Мы подъехали к театру. Мой билет в партер ожидал меня в билетной кассе. Для Джимми я смог взять билет лишь на задние места галерки.

— Это ничего, — сказал Джимми. — У меня отличное зрение.

Долорес танцевала просто восхитительно. Жаль, что ее выступление кончилось слишком быстро. Я был настолько взволнован, что не стал смотреть продолжение представления и вышел на улицу, к лимузину, припаркованному поблизости от служебного входа. Наконец представление закончилось, и показался спешащий Джимми.

— Отличное было шоу, — сказал он. — Я бы ухлестнул за той красоткой-танцовщицей, которая выступала в просвечивающем платье. Она разбудила во мне страсть. Куда теперь?

— Мы подождем здесь, — сухо ответил я, — пока та красотка, что разбудила твою страсть, не переоденет свое просвечивающее платье и не выйдет сюда.

— Ага, — несколько смущенно протянул Джимми.

Я стоял рядом с машиной и курил сигару.

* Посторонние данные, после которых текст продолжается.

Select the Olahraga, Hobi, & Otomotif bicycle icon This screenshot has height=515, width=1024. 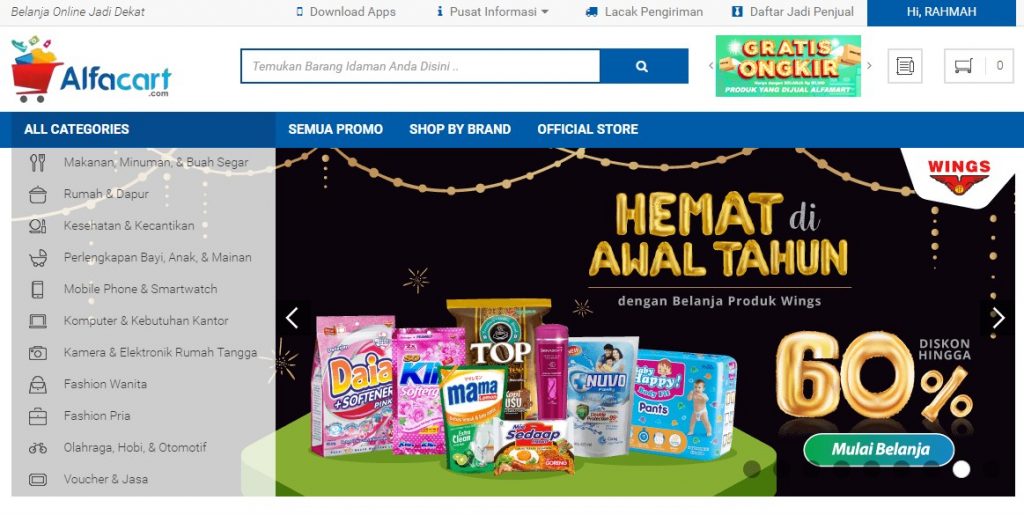coord(38,448)
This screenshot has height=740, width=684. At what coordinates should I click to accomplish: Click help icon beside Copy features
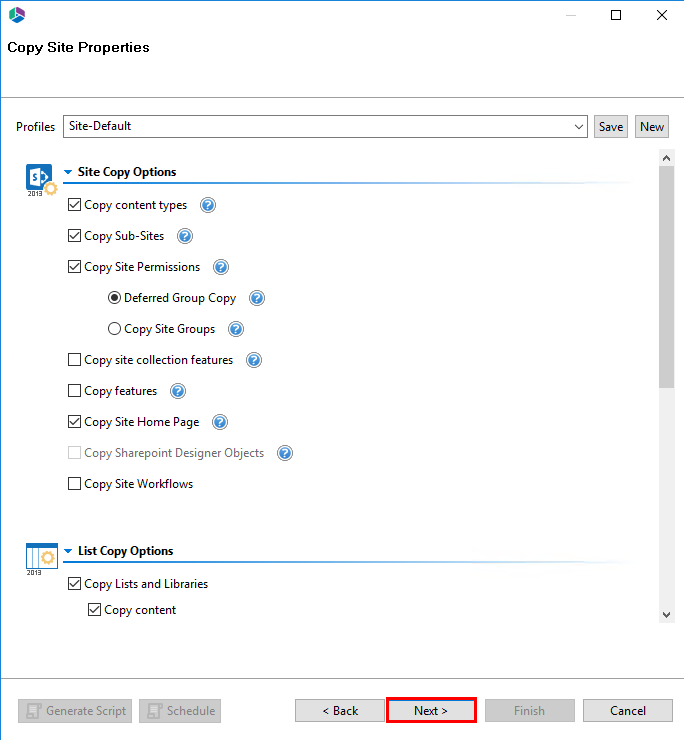[178, 391]
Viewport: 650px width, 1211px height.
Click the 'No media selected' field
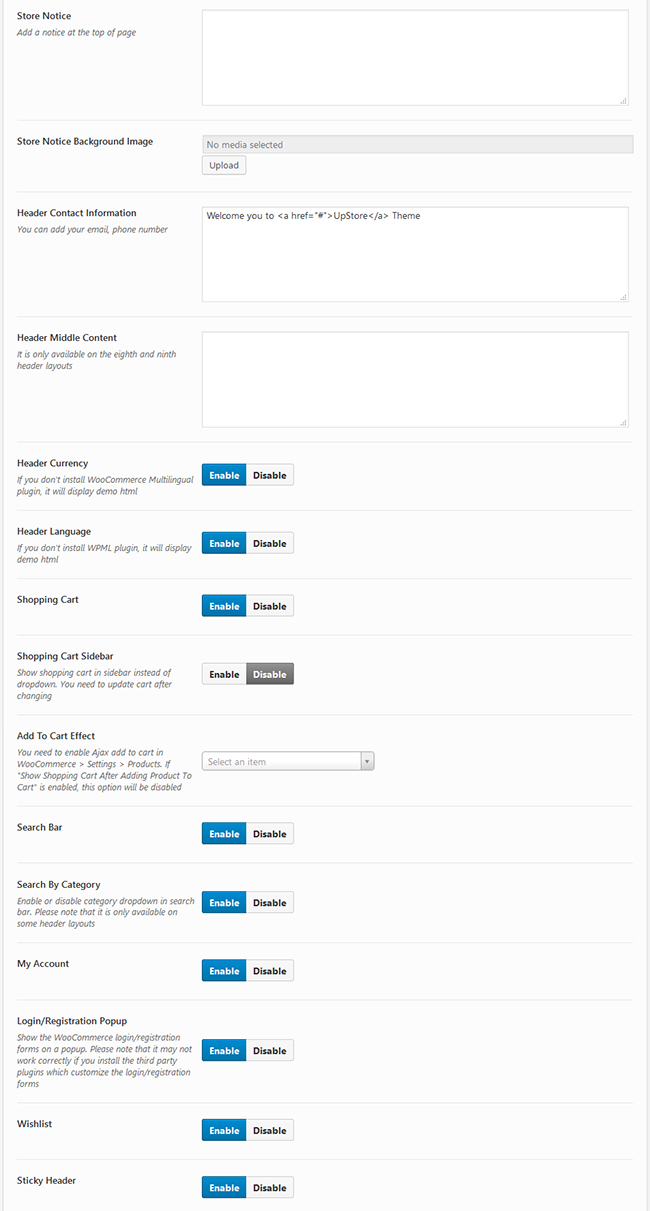[x=417, y=144]
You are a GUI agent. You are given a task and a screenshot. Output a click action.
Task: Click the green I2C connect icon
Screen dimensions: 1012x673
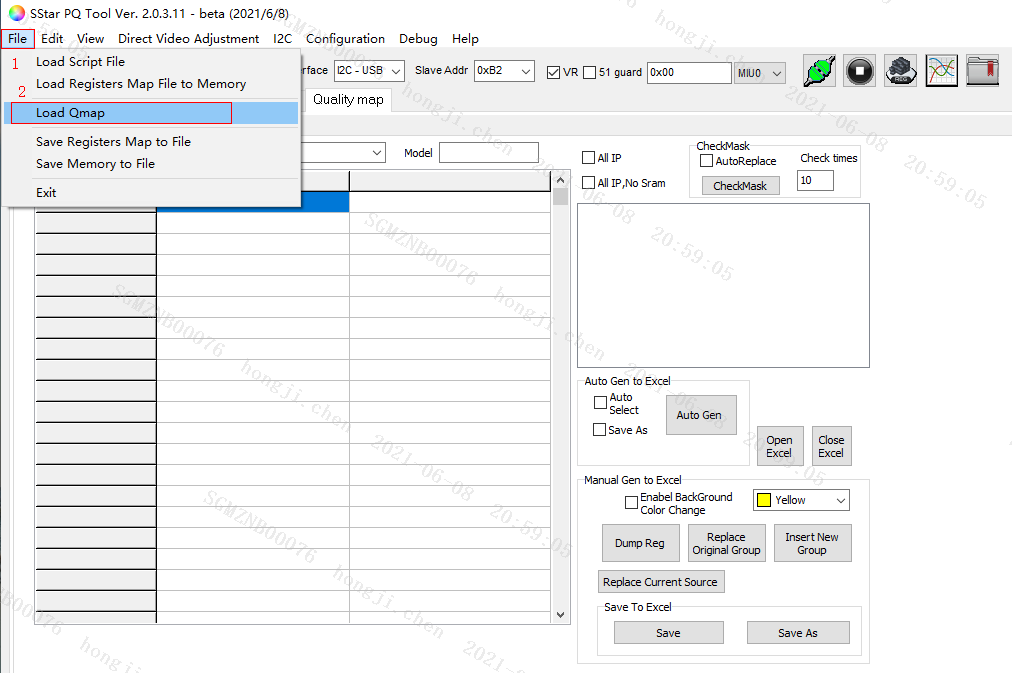click(x=819, y=70)
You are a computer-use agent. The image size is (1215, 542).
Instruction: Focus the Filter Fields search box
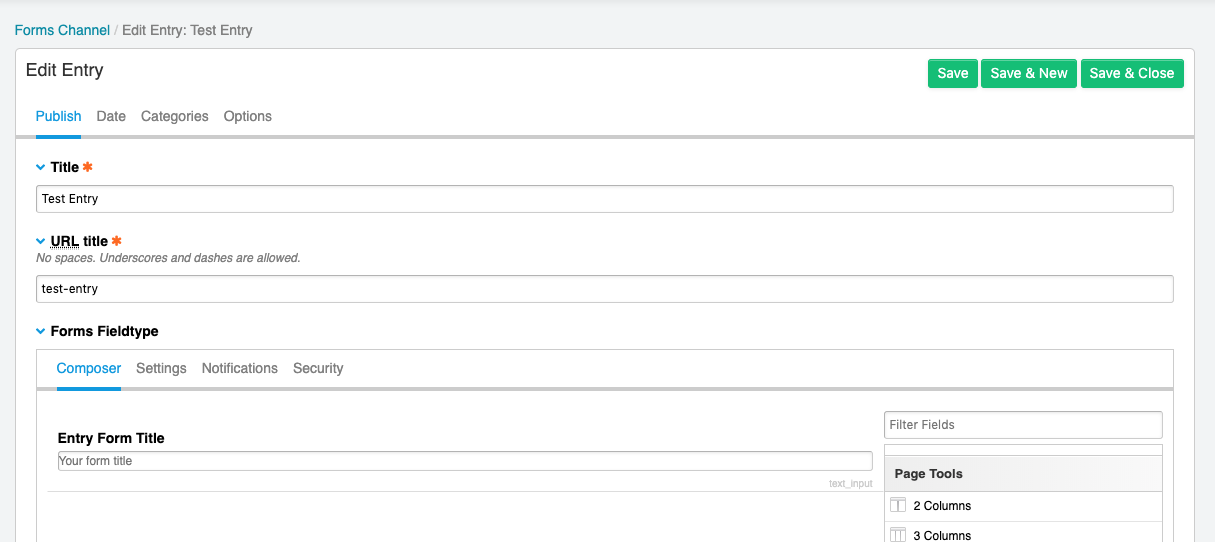(x=1023, y=425)
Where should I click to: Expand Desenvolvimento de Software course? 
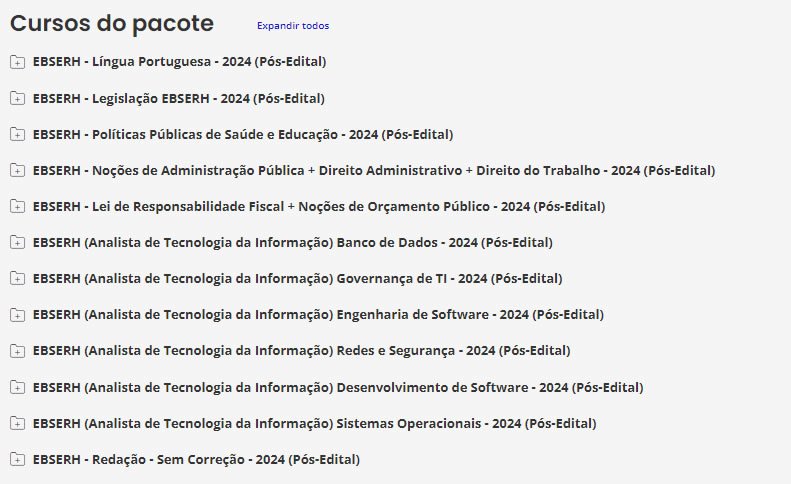click(x=337, y=387)
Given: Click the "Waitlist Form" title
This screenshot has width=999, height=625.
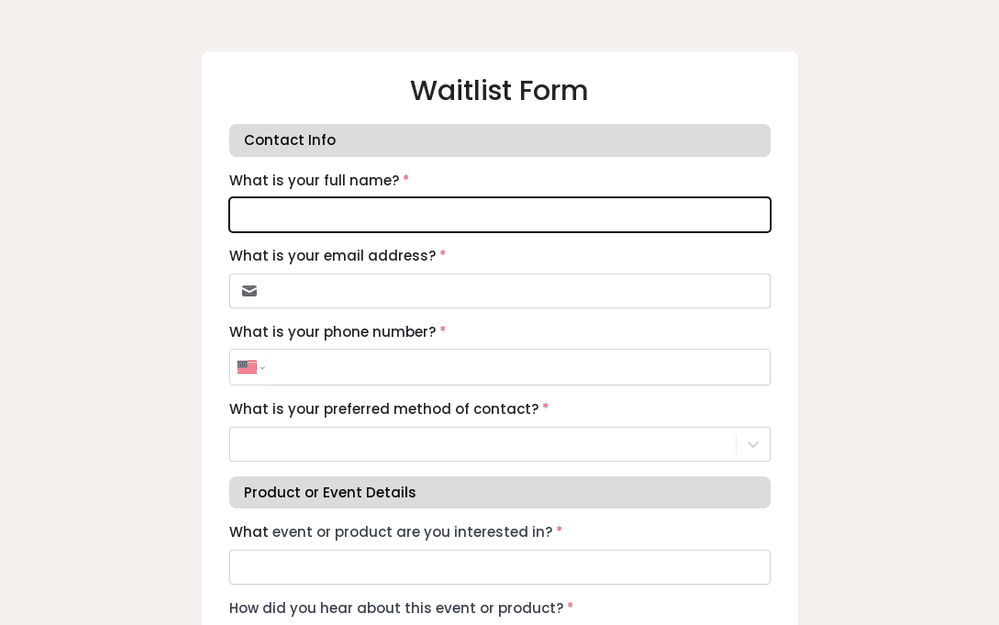Looking at the screenshot, I should pyautogui.click(x=499, y=90).
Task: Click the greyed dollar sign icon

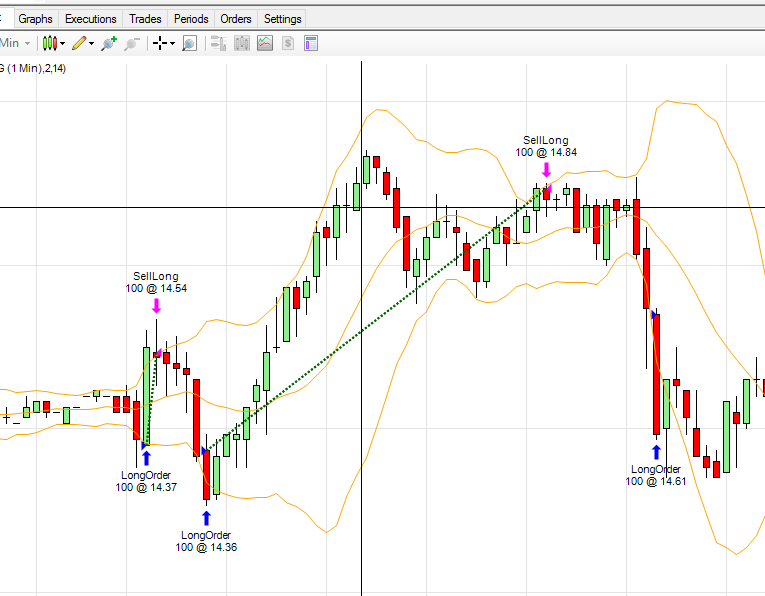Action: coord(288,43)
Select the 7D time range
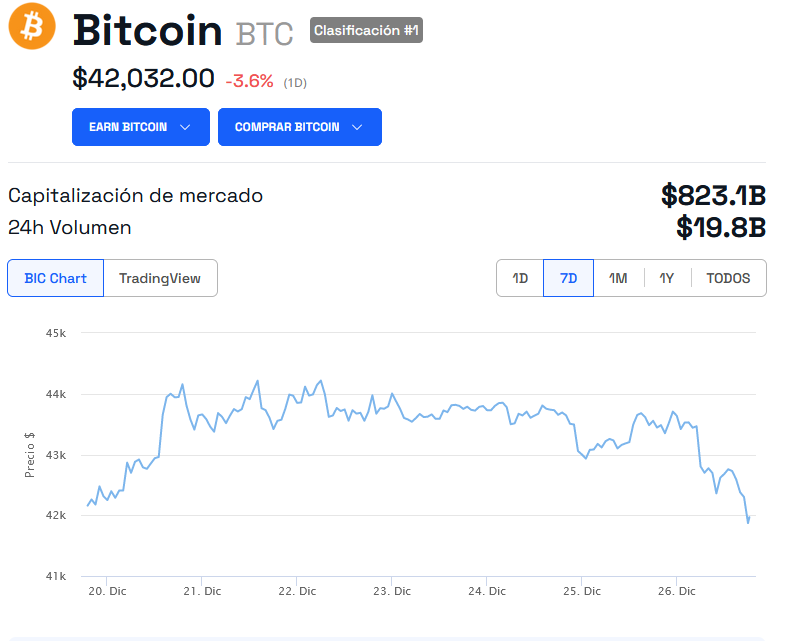This screenshot has height=641, width=790. [x=568, y=278]
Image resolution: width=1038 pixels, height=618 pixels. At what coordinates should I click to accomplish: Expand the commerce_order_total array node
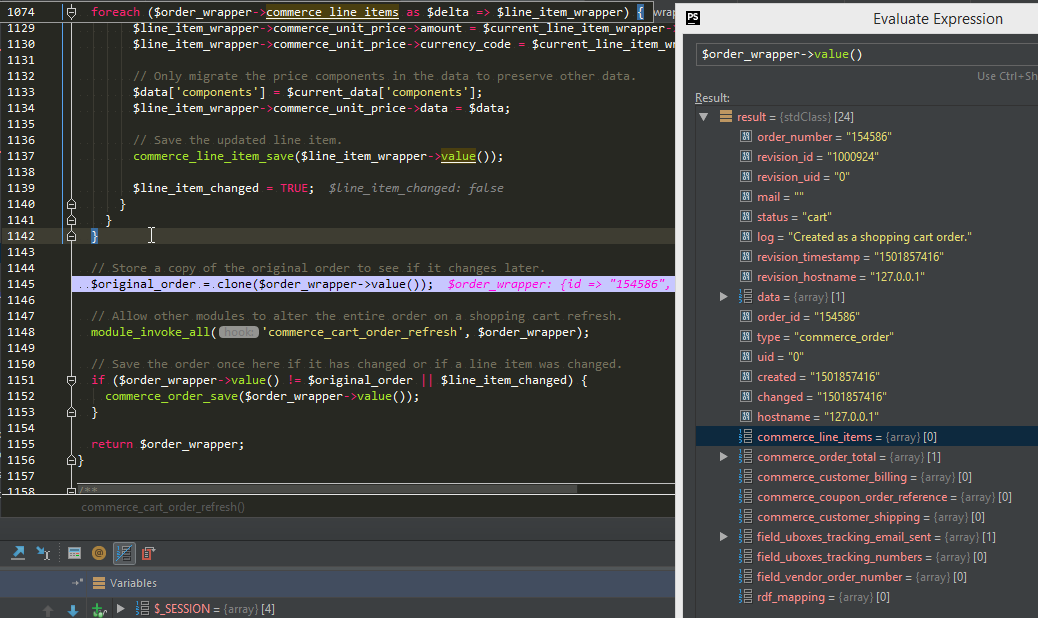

Когда Долорес вышла из дверей и направилась ко мне, я почувствовал себя совершенно растерявшимся. Да, я, Башка, был растерян, словно малолетка.

Ее приветствие совершенно не походило на мое, неуклюжее. Она вела — себя с уверенным достоинством и дружелюбно. Она протянула мне свою мягкую обворожительную руку и улыбнулась. От ее улыбки у меня перехватило дыхание.

— Как у тебя дела, Башка? Я и впрямь рада видеть тебя — через столько лет.

Я и не думал, что она такая высокая. В туфлях на высоких каблуках она была почти одного роста со мной. Я не успел открыть дверь машины — Джимми с сияющим от восхищения лицом опередил меня. Закрыв дверь, он преувеличенно почтительно произнес:

— Куда едем, сэр?

— В «Трактир на распутье» Вена Рэлли, Джеймс, — небрежно бросил я, а затем запоздало поинтересовался: — Эй, Джим, ты знаешь, где это находится?